Fern Michaels is an author whose name I've seen about on book-covers a lot, but never actually read. Now, I know to avoid her like the plague. If this is any kind of example of her usual work, I don't know how she gets published. She needs to go back to basics and learn about writing style. The novella feels amateurish in the extreme. The characters are flat and uninspiring, the plot is unconvincing and the narration made it extremely difficult to keep reading - in fact, it took me about four separate attempts to finish the novella. Point of view jumps about all over the place, including into the heads of minor characters completely irrelevant to the story - has Michaels ever heard of strict POV? Apart from being much easier for readers to follow than her head-hopping is, it also allows readers to get to know and actually *care* about the hero and heroine. As it is, the characters did nothing for me, and nor did the boring story.

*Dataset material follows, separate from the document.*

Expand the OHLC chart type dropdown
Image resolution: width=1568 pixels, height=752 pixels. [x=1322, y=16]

Beverley Barton can do better than this; I know, because I've read other work by her. The Ghost of Christmas Past is horribly clichéd and unbelievably poor. The hero, Katie, still stuck in the early stages of grief for her dead husband after four years (and we're expected to believe at the same time that she's a successful career woman - not likely if she's at that degree of barely-functioning) is too good to be true and extremely irritating. If I were Mack, I'd have thrown her out into the snow to freeze after her second monologue about how wonderful Darrell was/how terrible it is not to celebrate Christmas (and this from the hypocrite who's running away from celebrating Christmas) and the inane TMI about her family, the family she loves so much she's escaping from them. If there was romance in this novella, I missed it. Those two were incompatible in the extreme and what he saw in her I couldn't work out.

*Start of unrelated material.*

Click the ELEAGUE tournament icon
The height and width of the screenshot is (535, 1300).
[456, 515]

As for Joanne Fluke's story, if I'd wanted a fistful of recipes I'd have looked them up on the internet. There were more recipes than story in this novella, and most of the rest was about Hannah, the cook, and all the nonentities in her life, who all presumably appear in Fluke's other novels but were strangers to me and will remain so. Julie and Matt's love story might have been interesting, if we'd ever actually been given it. The story takes up when they've already kissed for the first time. We get a few more kisses, a lot of over-the-top kid-interruptus (including a completely ridiculous, unbelievable misunderstanding - and, by the way, does Fluke know the difference between an email and an IM?), and then suddenly they're proposing to each other. Where was the romance? Sorry, but in between all the recipes I missed out on it. Stick to cooking, Fluke, and don't write romance novels.
Finally, at last a novella worth reading was Shirley Jump's Twelve Days. Office romance, secret Santa and UST, plus a decent dollop of Christmas spirit and fun. I did enjoy this one, and I wish it had been a full-length novel instead of the final novella in this otherwise dismal and boring collection.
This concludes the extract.